New advancement in technology being led by BP may give oil stocks a boast next year as oil companies push to tap new sources for oil that is getting much harder to get at.
The Associated Press is reporting that BP (BP) is leading an industry-wide push to develop technology that can retrieve oil so deep beneath the sea floor under such pressure and temperature that current equipment would be crushed.
BP’s move to advance its technology is being seen as a much-needed offensive play after the Deepwater Horizon debacle.
Additionally, the amount of oil that could be tapped if this is a success could be the biggest boom to oil companies — and oil stocks — in quite some time.
One BP field in the Gulf of Mexico, called Tiber, makes the Macondo field that the Deepwater Horizon rig was probing look like simple puddle of oil. It is thought to hold 20 times the amount of oil as Macondo. At 35,000 feet below the sea floor — 6.6 miles into the earth’s crust — it is about twice as deep.
There’s an extraordinary amount of oil in similar discoveries around the world, several of which are controlled by BP. But BP first must figure out how to get it. New equipment, including blowout preventers far stronger than the one that failed on the Deepwater Horizon, must be developed. Then BP must convince regulators it can tap this oil safely.
“There’s 10 to 20 billion barrels of oil just for BP in this,” Kevin Kennelly, who runs BP’s global technology operations, to the wire service.
At today’s prices, that could be worth up to $2 trillion.
BP is just the company to succeed as well — being one of the few companies with the technical know-how and finances to undertake such a project. As the AP notes, “it is the biggest producer, investor and leaseholder in the Gulf of Mexico, which even with the onshore oil boom in states such as Texas and North Dakota still accounts for 17 percent of domestic production.”

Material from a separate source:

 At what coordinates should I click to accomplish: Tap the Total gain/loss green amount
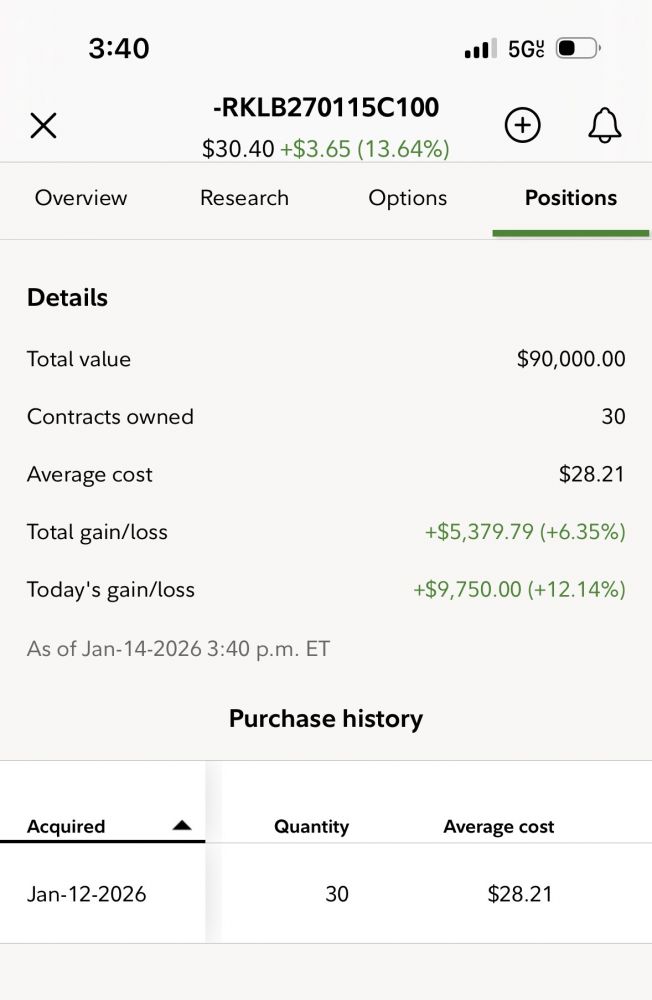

BP stock and that of Exxon (XOM) and Chevron (CVX) have been lagging in the broader market year to date, with BP stock and CVX stock up 11% and XOM stock up only 8%. Royal Dutch Shell (RDS.B) is down some 3% year to date.
Clearly oil stocks need some sort of a boost, and the news of a push to hit a wealth of untapped oil seems just the type of things investors like to hear.
Of course, pushing for technology is one thing. Actually having it — and the green light by regulators — is quite another.
As the press wire notes, such a success would not be without risk.
Robert Bea, professor emeritus of engineering at the University of California and an expert on offshore technology who studied the Macondo blowout, says more than just better equipment must be developed. The especially hard part, he says, is developing a management system that can properly direct and oversee such complex projects. Bea, who has testified for plaintiffs suing BP over the spill, says it takes “decades of concerted work” to do so safely.
Still, the push into new areas for new sources of oil is not about to stop, and BP bolding taking the lead on underwater drilling after such a PR nightmare in the Gulf is sure to give investors reasons to take note.